WR stars obey P_rad/P_gas~80 at the sonic point

Clumping likely caused by non-linear strange-mode instability

Models suggest both clumped and non-clumped solutions are possible

Abstract

Towards the end of their evolution hot massive stars develop strong stellar winds and appear as emission line stars, such as WR stars or LBVs. The quantitative description of the mass loss in these important pre-SN phases is hampered by unknowns such as clumping and porosity due to an in-homogeneous wind structure, and by an incomplete theoretical understanding of optically thick stellar winds. In this work we investigate the conditions in deep atmospheric layers of WR stars to find out whether these comply with the theory of optically thick winds, and whether we find indications of clumping in these layers.
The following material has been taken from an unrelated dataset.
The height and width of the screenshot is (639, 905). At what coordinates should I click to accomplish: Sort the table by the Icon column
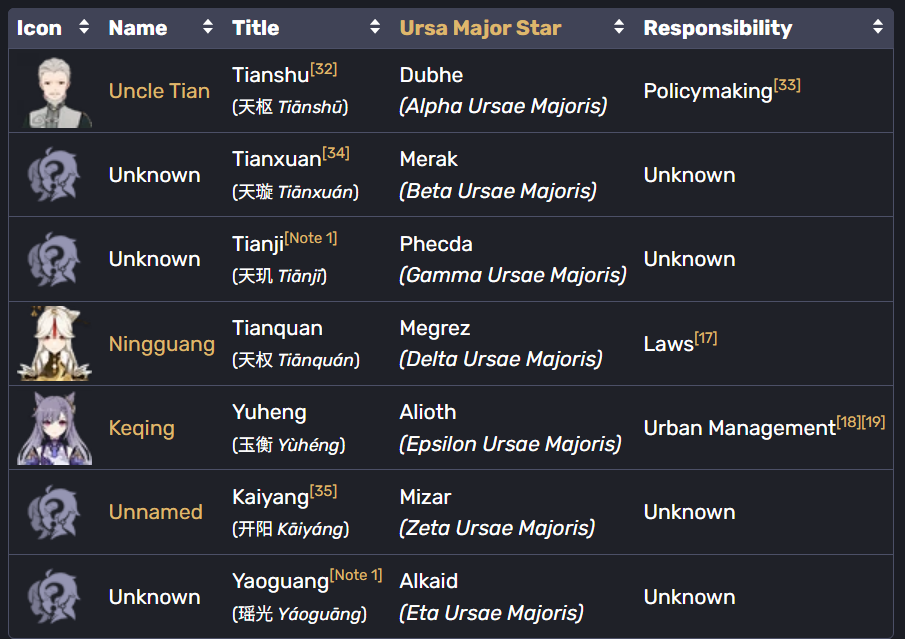(84, 28)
We use a new semi-empirical method to determine sonic-point optical depths, densities, and temperatures for a large sample of WR stars of the carbon (WC) and oxygen (WO) sequence. Based on an artificial model sequence we investigate the reliability of our method and its sensitivity to uncertainties in stellar parameters. We find that the WR stars in our sample obey an approximate relation with P_rad/P_gas~80 at the sonic point. This 'wind condition' is ubiquitous for radiatively driven, optically thick winds, and sets constraints on possible wind/envelope solutions affecting radii, mass-loss rates, and clumping properties. Our results suggest that the presence of an optically thick wind may force many stars near the Eddington limit to develop clumped, radially extended sub-surface zones. The clumping in these zones is most likely sustained by the non-linear strange-mode instability, and may be the origin of the observed wind clumping. The properties of typical late-type WC stars comply with this model. Solutions without sub-surface clumping and inflation are also possible but demand for compact stars with comparatively low mass-loss rates. These objects may resemble the small group of WO stars with their exceptionally hot stellar temperatures and highly ionized winds.